Understanding and Exploiting Enzyme Promiscuity for Metabolic Engineering

While the traditional view of biochemistry says one enzyme catalyzes one reaction, in reality enzymes are far from perfect catalysts. Many enzymes are known to be promiscuous, i.e., to react on chemically similar compounds.  To date, only a modest understanding of the extent and nature of enzyme promiscuity has been incorporated into our view of metabolism and metabolic engineering. Enzyme promiscuity represents both an opportunity and a challenge in metabolic engineering.  Enzyme promiscuity is an exciting opportunity as it provides a potential path for synthesizing chemicals that would not be possible with canonical enzymatic reactions.  We can utilize a much larger set of biochemical reactions than has been documented. However, enzyme promiscuity is also a daunting challenge.  An organism’s native metabolic network may contain undocumented side reactions known as ‘underground metabolism.’  As we engineer organisms to produce chemicals, underground metabolism can frustrate efforts in unpredicted ways by introducing reactions that reduce yields or cause toxicity, especially in engineered systems, where substrate concentrations may be much higher than evolutionary optimal concentrations promoting promiscuous reactions.
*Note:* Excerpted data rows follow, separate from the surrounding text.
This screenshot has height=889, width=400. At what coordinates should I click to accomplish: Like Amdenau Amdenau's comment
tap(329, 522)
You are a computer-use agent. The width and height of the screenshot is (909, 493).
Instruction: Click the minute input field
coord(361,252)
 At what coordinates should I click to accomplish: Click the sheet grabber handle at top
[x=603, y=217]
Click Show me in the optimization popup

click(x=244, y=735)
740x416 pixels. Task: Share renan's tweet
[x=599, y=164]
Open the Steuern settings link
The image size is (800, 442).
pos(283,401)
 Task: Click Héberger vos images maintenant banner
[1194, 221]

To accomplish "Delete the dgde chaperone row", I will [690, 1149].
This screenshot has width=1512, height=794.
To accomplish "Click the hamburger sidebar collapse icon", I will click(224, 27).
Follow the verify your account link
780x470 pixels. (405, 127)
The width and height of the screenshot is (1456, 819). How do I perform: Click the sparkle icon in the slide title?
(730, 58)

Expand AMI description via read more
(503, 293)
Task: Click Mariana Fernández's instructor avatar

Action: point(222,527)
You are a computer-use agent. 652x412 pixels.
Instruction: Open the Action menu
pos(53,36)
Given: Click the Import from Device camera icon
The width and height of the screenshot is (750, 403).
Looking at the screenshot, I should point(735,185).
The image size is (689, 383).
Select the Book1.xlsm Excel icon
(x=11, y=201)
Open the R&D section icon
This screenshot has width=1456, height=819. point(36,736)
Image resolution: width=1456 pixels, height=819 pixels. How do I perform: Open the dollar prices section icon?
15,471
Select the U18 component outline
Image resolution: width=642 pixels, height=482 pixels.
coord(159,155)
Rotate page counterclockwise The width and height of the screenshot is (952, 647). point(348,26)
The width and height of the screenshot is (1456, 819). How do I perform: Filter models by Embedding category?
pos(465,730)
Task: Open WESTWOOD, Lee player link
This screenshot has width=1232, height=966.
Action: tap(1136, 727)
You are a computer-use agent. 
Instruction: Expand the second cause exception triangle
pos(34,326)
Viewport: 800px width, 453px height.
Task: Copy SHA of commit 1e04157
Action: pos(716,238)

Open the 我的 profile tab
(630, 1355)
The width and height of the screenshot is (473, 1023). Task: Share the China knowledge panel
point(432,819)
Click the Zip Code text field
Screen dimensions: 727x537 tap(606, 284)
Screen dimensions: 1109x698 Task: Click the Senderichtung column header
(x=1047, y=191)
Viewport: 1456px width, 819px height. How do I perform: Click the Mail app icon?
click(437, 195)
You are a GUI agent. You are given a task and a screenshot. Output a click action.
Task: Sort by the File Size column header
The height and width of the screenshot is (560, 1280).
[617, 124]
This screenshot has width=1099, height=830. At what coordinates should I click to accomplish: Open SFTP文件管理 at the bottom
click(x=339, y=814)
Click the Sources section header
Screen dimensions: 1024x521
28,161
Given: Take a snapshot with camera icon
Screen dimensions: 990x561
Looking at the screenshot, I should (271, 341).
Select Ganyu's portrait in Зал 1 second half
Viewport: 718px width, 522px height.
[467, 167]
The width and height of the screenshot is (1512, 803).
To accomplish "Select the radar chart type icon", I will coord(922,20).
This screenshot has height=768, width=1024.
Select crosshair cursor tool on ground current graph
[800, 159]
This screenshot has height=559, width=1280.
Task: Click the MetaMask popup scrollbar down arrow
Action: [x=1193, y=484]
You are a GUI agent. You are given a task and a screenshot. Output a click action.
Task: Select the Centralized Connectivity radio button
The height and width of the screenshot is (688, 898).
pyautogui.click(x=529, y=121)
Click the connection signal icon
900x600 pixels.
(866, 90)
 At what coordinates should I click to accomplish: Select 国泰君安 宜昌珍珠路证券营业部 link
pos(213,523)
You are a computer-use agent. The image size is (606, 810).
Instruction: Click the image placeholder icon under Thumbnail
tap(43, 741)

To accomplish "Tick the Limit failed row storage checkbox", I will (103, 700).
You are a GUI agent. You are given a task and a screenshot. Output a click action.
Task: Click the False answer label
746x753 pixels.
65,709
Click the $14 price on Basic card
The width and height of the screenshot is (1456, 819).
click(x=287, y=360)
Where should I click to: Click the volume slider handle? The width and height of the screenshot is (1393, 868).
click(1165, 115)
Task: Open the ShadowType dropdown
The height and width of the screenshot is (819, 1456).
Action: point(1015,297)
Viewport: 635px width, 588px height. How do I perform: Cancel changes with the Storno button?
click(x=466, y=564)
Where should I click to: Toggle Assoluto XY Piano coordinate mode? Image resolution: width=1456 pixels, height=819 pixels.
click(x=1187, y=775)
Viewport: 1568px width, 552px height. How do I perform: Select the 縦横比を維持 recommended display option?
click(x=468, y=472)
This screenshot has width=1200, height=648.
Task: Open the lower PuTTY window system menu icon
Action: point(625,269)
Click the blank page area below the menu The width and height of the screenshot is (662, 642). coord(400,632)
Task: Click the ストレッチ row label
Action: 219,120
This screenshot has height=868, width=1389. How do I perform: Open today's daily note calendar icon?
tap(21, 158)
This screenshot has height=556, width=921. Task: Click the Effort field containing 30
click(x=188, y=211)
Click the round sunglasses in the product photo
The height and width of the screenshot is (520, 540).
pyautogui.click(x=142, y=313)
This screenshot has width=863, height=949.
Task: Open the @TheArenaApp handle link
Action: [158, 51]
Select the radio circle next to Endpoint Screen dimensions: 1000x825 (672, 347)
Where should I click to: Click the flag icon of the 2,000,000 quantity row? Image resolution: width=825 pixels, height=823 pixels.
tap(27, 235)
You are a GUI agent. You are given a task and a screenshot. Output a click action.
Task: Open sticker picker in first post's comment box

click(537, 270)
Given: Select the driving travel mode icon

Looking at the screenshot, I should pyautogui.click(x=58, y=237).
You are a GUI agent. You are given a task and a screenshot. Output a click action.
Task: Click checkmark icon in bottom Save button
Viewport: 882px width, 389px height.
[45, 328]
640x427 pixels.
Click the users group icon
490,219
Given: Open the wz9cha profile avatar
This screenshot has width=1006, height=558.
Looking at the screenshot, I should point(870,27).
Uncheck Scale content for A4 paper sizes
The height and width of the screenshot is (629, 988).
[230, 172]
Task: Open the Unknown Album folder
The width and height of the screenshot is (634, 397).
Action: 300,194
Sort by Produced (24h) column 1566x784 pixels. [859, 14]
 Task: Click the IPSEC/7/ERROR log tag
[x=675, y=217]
To address these opportunities and challenges, the Tyo lab has actively developed cheminformatics algorithms to understand and predict enzyme substrate promiscuity.  Our cheminformatics approach is unique and complementary to bioinformatics approaches, as we only analyze the compounds structure, not the enzyme.  We rely on digital representations of compounds to make our predictions.  Using a chemical fingerprinting representation, we have developed machine-learning algorithms that use existing enzyme/substrate information to predict reactions with new compounds.  Our tools consistently perform with high accuracy.  In parallel, we are using the Biochemical Network Integrated Computer Explorer (BNICE) to map underground metabolism.  We have predicted the products of undocumented enzymatic side reactions on the genome scale.  By knowing probable chemical structures of promiscuous products, we enable targeted metabolomics to experimentally verify underground reactions.  Once underground reactions are identified, we can intervene to increase productivity and avoid toxicity.

These computational tools will significantly empower the future of metabolic engineering.  By allowing the biosynthesis of a broad set of new compounds, we will generate new products and materials that were previously unthinkable.  Likewise, by uncovering undocumented enzymatic reactions that affect metabolism will give us evolutionary insight into the arrangement of metabolic networks and critical information to guide troubleshooting efforts in metabolic engineering efforts.